### Introduction

Delay differential equations (DDEs) arise in a variety of areas, notably population dynamics, epidemiology, and control theory [1,2]. DDEs are typically first order initial value problems of the form $x'(t) = f(t, x(t), x(\tau(t)))$ with $\tau(t) \le t$, but there are also applications involving other delay types, as well as second- and higher-order DDEs and DDE boundary value problems [3,4].

The most common types of delay are:

o pantograph-type delay, where $\tau(t) = qt, \quad 0 < q < 1$

o discrete delay, where $\tau(t) = t - p, \quad p > 0$,

o continuous delay, where $x' = f(t,x(t),\int_0^tx(\tau)f(\tau-t)d\tau)$.

Here we demonstrate how Chebyshev spectral collocation may be used to solve basic DDEs of these types before demonstrating Chebfun's ability to solve some more challenging problems, including nonlinear problems with state-dependent delay, e.g., $x'(t) = -x(x(t))$.

Remark: The approach here is very simple and it is likely not new. Further, for the most part, we limit our attention to problems with few or no singularities introduced by the delay. The proliferation of singularities in DDEs is one of their most challenging aspects, and it is unlikely that the approach suggested here will be competitive in such cases without some additional ideas. However, whilst not a panacea, the approach seems elegant and fits nicely into the spectral collocation/Chebop framework.

### Pantograph delay

We begin with pantograph delay. For simplicity we consider problems defined on $[0,1]$ so that $qt$ will also remain on $[0,1]$. In this situation we need not worry about defining a history function, $x(t<0) = \phi(t)$ or about discontinuities being introduced into an otherwise smooth solution. Both issues can be overcome to at least some extent, but are distracting.

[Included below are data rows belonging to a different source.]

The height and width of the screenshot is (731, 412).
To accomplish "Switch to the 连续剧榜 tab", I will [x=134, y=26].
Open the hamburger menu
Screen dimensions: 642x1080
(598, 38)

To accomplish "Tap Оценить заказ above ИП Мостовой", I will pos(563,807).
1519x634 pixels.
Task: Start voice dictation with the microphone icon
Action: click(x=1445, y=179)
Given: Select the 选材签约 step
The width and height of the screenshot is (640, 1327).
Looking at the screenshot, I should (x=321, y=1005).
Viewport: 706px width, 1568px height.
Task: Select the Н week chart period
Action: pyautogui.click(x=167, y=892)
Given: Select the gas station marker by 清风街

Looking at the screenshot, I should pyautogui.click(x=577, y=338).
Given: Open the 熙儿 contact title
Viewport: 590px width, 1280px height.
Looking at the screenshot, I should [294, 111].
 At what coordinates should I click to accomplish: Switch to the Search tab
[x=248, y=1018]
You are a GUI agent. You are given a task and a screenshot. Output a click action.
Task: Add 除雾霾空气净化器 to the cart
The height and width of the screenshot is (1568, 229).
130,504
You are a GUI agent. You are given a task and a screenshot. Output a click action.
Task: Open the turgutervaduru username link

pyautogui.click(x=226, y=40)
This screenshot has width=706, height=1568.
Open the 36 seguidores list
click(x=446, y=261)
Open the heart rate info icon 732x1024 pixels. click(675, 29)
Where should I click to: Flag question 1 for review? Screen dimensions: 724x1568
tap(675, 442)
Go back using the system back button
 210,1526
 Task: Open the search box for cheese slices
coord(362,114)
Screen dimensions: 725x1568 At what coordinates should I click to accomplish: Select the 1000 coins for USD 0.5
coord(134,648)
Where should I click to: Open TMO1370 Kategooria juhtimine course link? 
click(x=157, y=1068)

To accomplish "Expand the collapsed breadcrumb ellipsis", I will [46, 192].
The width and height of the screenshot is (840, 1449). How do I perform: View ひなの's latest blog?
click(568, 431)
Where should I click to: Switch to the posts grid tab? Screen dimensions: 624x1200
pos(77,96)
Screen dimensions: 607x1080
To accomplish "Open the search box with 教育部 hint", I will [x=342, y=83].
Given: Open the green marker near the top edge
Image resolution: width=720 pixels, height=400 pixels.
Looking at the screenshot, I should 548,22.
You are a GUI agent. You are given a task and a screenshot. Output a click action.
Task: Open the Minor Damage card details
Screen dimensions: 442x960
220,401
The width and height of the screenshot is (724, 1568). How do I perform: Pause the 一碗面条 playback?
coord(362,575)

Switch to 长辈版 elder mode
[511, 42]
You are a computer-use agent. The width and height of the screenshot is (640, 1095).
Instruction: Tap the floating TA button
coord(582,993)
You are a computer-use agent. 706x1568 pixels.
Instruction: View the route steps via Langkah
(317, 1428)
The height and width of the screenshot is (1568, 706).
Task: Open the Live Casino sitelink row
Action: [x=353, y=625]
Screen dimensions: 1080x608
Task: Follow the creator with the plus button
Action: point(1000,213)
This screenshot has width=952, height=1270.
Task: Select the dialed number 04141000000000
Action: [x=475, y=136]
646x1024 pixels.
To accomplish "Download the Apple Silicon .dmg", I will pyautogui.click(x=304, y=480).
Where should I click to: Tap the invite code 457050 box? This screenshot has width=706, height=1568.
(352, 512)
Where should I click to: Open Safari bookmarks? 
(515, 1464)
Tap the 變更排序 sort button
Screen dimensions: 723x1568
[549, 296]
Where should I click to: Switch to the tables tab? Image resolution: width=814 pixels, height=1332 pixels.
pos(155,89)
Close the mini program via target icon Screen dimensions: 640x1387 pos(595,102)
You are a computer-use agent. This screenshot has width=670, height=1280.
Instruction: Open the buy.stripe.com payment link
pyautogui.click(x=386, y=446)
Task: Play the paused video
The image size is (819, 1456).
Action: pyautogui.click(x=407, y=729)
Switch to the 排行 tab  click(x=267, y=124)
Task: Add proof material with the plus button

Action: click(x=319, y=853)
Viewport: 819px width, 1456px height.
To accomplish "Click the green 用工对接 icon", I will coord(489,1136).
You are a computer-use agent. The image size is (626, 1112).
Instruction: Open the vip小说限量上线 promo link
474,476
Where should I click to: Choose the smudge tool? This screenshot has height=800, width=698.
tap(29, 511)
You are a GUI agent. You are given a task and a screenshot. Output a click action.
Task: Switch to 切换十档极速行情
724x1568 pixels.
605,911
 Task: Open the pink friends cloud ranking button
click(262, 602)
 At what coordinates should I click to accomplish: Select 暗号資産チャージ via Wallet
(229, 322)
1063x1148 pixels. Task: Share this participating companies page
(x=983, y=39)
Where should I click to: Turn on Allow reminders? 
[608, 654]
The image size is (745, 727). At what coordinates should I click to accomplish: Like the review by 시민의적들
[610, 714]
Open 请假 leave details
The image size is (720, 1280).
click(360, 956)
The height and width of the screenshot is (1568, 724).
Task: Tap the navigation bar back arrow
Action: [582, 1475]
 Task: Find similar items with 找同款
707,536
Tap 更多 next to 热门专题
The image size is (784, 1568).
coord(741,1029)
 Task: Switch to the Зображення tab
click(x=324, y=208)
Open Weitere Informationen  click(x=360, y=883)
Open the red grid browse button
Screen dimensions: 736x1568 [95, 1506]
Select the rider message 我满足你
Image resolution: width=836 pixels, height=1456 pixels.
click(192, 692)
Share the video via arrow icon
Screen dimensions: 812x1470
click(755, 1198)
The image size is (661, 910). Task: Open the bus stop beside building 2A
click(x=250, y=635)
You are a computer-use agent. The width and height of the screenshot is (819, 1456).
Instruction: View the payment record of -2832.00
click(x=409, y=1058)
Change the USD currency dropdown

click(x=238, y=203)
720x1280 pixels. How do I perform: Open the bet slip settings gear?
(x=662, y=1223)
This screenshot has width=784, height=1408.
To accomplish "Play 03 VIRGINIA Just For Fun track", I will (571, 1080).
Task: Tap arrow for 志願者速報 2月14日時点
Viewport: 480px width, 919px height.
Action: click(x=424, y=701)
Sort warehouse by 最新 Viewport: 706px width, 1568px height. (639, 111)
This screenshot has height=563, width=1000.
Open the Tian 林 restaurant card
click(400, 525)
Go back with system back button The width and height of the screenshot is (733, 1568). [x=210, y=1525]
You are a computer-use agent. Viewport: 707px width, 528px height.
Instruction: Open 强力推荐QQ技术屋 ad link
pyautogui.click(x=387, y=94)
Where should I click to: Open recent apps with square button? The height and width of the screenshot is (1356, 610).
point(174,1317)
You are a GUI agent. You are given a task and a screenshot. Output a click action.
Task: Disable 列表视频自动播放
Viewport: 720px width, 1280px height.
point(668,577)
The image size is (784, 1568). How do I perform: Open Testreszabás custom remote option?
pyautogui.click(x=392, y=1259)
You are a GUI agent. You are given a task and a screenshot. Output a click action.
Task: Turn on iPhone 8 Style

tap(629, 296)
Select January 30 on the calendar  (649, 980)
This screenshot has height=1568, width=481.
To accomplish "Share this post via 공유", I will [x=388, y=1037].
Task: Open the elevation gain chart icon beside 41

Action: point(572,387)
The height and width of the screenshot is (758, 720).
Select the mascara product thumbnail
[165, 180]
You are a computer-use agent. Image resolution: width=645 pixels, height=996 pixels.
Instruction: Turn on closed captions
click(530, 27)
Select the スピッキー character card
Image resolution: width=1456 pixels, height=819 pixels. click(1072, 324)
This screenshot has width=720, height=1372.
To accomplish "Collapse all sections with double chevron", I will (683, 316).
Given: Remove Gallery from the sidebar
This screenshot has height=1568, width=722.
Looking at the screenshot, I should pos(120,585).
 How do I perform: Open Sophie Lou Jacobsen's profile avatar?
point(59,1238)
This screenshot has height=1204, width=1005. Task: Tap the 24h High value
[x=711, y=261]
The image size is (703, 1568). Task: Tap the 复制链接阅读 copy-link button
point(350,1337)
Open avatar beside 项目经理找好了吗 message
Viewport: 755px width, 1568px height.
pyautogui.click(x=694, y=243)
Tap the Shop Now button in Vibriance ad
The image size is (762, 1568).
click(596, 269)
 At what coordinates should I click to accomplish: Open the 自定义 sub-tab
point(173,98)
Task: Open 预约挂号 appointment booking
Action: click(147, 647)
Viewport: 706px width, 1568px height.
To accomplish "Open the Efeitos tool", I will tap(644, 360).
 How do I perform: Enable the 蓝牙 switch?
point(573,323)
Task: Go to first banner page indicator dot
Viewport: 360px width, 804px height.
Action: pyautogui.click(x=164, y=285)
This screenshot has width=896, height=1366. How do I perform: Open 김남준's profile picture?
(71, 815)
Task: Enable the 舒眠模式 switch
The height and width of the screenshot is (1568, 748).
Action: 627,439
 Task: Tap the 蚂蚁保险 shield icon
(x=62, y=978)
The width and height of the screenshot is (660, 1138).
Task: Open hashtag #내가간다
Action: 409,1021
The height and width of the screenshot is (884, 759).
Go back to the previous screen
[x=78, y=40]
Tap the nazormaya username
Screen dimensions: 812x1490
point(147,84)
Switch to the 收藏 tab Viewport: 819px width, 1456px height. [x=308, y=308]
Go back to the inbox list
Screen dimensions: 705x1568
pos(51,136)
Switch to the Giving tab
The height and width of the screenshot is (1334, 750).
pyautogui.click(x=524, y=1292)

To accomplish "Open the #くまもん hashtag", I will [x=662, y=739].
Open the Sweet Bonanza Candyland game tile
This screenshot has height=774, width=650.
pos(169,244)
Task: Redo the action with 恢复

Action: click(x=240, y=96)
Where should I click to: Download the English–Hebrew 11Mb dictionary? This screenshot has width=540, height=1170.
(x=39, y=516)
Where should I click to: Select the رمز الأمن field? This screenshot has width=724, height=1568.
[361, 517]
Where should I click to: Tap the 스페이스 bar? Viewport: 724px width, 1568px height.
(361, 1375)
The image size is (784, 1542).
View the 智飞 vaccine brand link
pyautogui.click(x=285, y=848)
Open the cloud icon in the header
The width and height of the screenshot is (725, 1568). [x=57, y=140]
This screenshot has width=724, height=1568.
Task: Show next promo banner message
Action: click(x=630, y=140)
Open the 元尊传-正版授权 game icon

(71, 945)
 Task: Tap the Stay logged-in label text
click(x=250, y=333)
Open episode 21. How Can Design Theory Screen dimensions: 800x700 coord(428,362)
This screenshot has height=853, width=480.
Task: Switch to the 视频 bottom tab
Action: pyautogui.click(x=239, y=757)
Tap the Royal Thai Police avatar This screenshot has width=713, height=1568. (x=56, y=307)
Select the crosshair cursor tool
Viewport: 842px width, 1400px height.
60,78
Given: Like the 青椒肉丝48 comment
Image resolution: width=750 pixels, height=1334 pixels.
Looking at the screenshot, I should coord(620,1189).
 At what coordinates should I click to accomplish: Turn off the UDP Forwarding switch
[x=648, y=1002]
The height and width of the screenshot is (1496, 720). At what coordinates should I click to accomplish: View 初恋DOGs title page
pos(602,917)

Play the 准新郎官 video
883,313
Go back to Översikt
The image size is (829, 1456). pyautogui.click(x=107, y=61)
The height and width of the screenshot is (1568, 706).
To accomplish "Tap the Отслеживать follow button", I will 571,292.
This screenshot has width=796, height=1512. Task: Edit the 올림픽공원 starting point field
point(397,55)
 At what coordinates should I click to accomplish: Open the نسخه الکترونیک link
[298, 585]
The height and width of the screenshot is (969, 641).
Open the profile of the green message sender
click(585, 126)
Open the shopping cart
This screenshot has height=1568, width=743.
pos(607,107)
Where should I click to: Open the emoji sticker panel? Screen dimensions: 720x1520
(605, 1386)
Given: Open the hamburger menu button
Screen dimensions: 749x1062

Before solving the pantograph equation, let us first solve a standard IVP-ODE via spectral collocation for comparison. In particular, we solve $x'(t) = ax(t), x(0) = x_0$ with solution $x(t) = e^{at}x_0$ as follows:

a = 1; x0 = 1;               % Problem parameters
dom = [0 1];                 % Solution interval
n = 16;                      % Discretisation size
t = chebpts(n, dom);         % Chebyshev grid
D = diffmat(n, dom);         % Differentiation matrix
I = eye(n);                  % Identity matrix
z = zeros(1,n-1);            % Zero vector
A = D - a*I; rhs = 0*t;      % Discretised operator and RHS
% Enforce boundary condition via boundary bordering:
A(1,:) = [1, z]; rhs(1) = x0;
x = A\rhs;                   % Solve
sol = exp(a*t)*x0;           % Exact solution
err = norm(x - sol)          % Error
MS = 'markersize';
plot(t, sol, '-', t, x, '.', MS, 15)
err =
1.009997900029461e-14 The geometric convergence of the spectral method means an accurate solution is obtained using very few points. In particular, 16 points is enough here to reach machine precision.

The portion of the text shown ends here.